抜粋文
社会全体の空気が反左翼になっている(菅野完)

2016-06-26 08:09:04 | コラムと名言

◎社会全体の空気が反左翼になっている(菅野完)

 一昨日からの続きである。『週刊朝日』の二〇一六年六月二四日号に載った、「日本会議」関連の記事は、分析が十分でないという印象を持った。しかし、参考までに、この記事の最後の部分を、引用しておくことにしよう。

 日本会議の影響力が及んでいるのは、単に政権に対してだけではない。前出の菅野〔完〕氏は、日本青年協議会の機関誌である月刊誌「祖国と青年」の内容を検証した結果、こんなことに気がついたという。
「『祖国と青年』のバックナンバーをつぶさに読んでいくと、毎年定期的に必ず扱っていた北方領土の話をある時期に突然やらなくなった。同じころ、世間が竹島や尖閣諸島の問題で騒ぎだしますが、『祖国と青年』がどこよりも早く火をつけていました。冷戦が終わってソ運を敵と言えなくなったら、今度は韓国や中国を持ち出してくる。『祖国と青年』に載った話が、数カ月後の『正論』や産経新聞に出てくる。いわば、ネタ本になっているのです」

課題
抜粋文によると、月刊誌「祖国と青年」はどの団体の機関誌ですか。

保存済みエントリ
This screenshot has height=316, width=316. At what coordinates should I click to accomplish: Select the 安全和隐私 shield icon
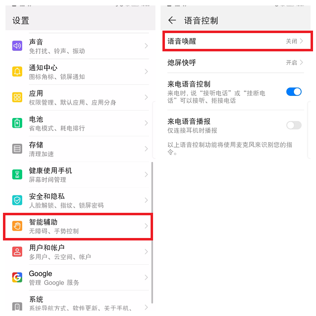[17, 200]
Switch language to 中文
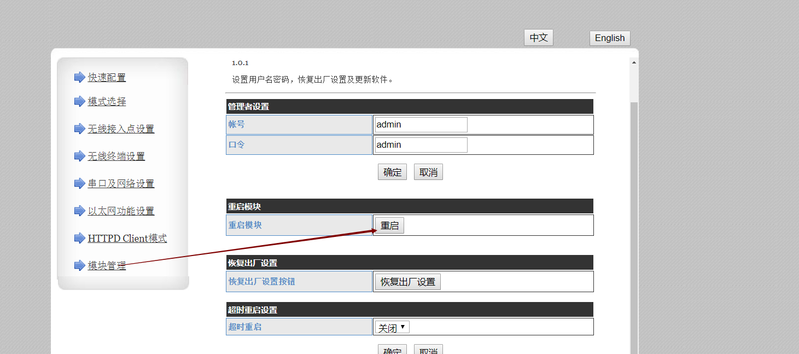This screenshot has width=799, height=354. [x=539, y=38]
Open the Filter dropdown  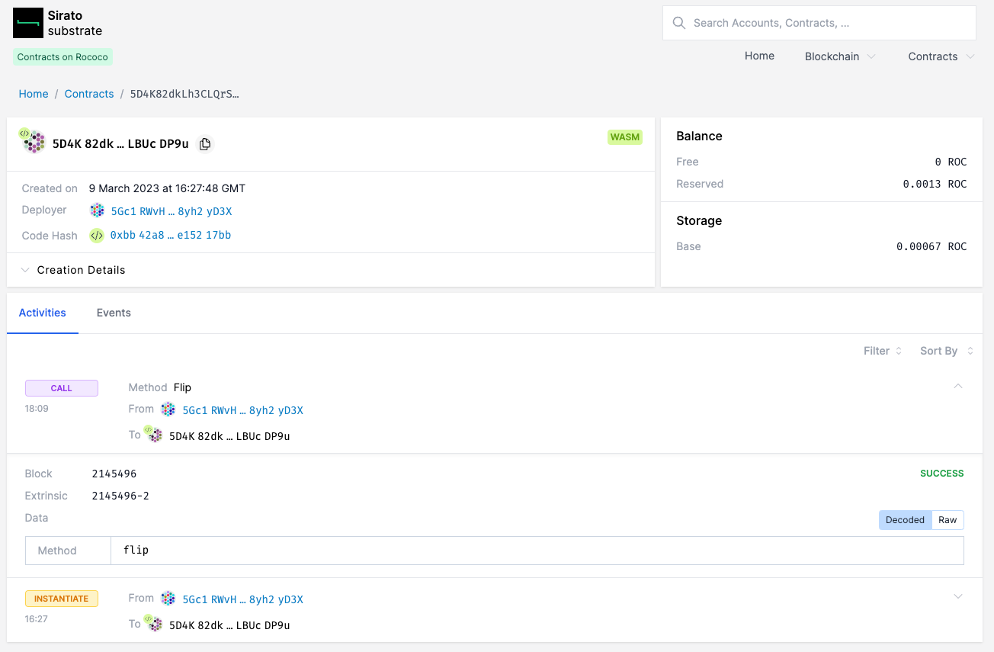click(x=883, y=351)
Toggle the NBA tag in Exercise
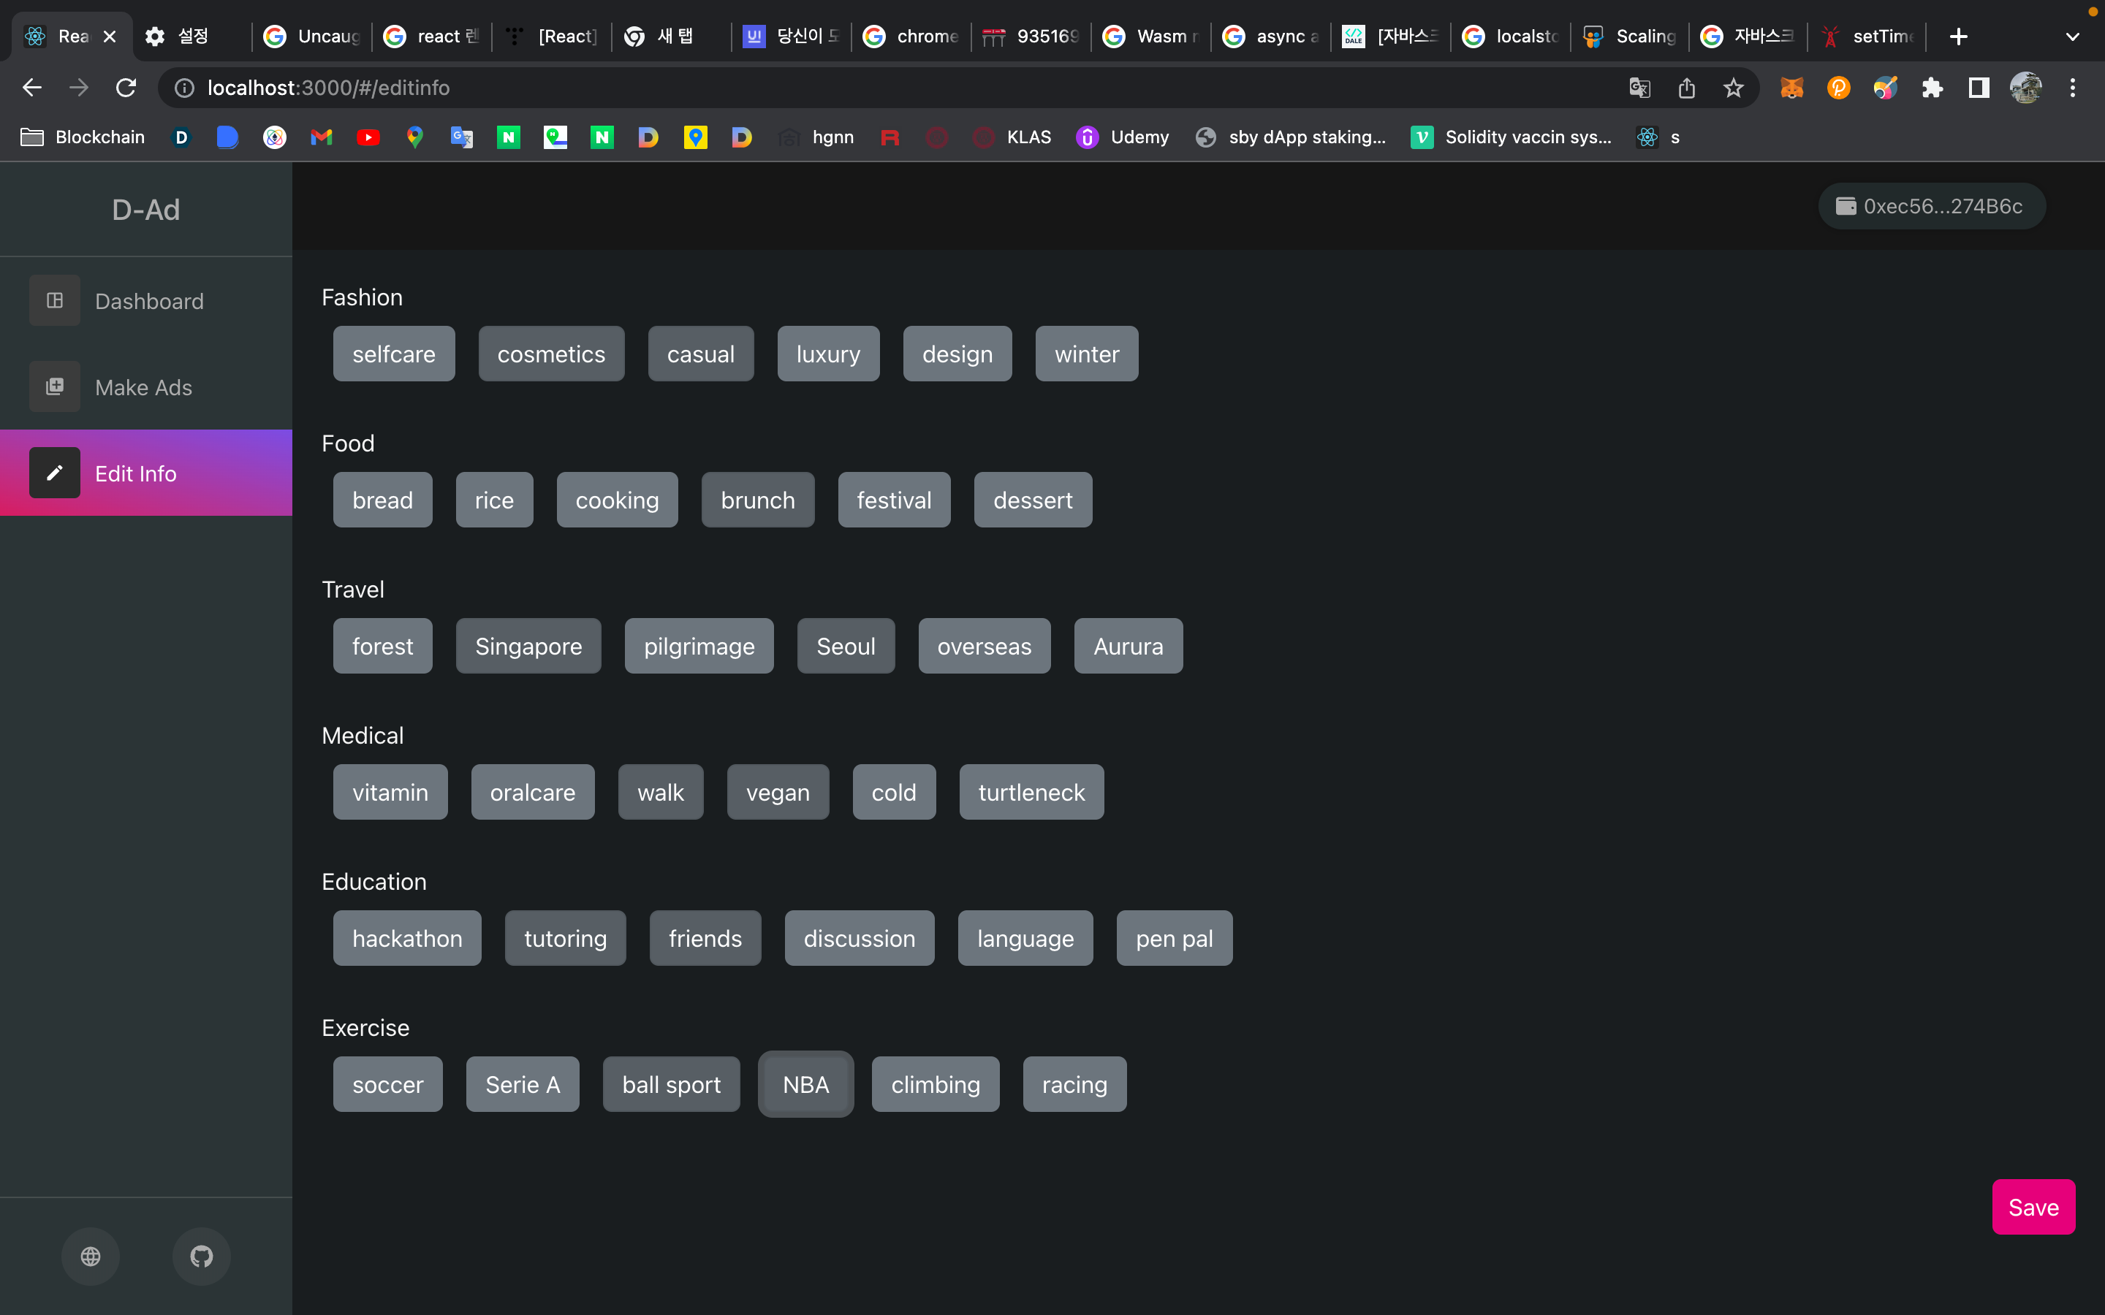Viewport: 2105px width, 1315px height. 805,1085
==
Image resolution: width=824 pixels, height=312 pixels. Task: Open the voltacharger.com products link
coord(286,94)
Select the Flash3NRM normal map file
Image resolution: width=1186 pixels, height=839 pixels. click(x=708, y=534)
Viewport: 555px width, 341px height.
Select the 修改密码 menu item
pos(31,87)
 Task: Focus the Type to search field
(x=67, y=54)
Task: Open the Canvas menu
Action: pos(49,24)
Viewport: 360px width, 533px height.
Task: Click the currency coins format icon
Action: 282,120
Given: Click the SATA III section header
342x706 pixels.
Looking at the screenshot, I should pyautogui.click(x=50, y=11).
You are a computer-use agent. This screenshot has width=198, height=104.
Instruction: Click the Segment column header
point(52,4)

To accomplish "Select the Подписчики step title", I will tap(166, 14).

解答文
日本青年協議会の機関誌です。